▸ **GIVEN EXERCISE**:
Pick out every line in the listing below that contains the word "avatar" and copy each one.

▸ **ENTRIES**:
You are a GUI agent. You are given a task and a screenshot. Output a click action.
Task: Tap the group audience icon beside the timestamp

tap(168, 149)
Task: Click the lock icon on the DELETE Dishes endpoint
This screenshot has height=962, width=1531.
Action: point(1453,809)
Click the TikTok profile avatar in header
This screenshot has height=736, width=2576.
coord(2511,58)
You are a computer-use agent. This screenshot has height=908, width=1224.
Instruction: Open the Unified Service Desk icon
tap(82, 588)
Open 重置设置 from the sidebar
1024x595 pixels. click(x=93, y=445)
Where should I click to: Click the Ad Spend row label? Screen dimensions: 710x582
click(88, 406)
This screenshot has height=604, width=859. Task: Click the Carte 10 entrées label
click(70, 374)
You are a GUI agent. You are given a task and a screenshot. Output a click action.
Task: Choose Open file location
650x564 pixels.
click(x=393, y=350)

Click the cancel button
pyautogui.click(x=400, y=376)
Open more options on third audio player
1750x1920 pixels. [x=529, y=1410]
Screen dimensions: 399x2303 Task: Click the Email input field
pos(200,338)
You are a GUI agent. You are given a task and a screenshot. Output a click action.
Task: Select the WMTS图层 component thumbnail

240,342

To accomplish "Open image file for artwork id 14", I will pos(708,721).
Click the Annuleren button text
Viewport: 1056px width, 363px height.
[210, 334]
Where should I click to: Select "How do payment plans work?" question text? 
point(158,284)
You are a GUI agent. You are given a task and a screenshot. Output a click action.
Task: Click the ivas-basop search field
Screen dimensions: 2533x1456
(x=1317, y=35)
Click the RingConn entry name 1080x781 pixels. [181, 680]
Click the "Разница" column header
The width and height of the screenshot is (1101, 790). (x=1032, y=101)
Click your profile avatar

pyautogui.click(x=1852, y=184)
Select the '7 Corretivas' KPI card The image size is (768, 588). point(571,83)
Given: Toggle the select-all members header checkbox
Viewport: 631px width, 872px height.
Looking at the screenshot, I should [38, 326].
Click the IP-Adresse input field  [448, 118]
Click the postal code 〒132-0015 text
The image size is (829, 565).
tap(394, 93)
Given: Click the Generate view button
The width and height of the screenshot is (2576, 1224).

▸ **IN RESPONSE**:
Click the TikTok profile avatar in header
Click your profile avatar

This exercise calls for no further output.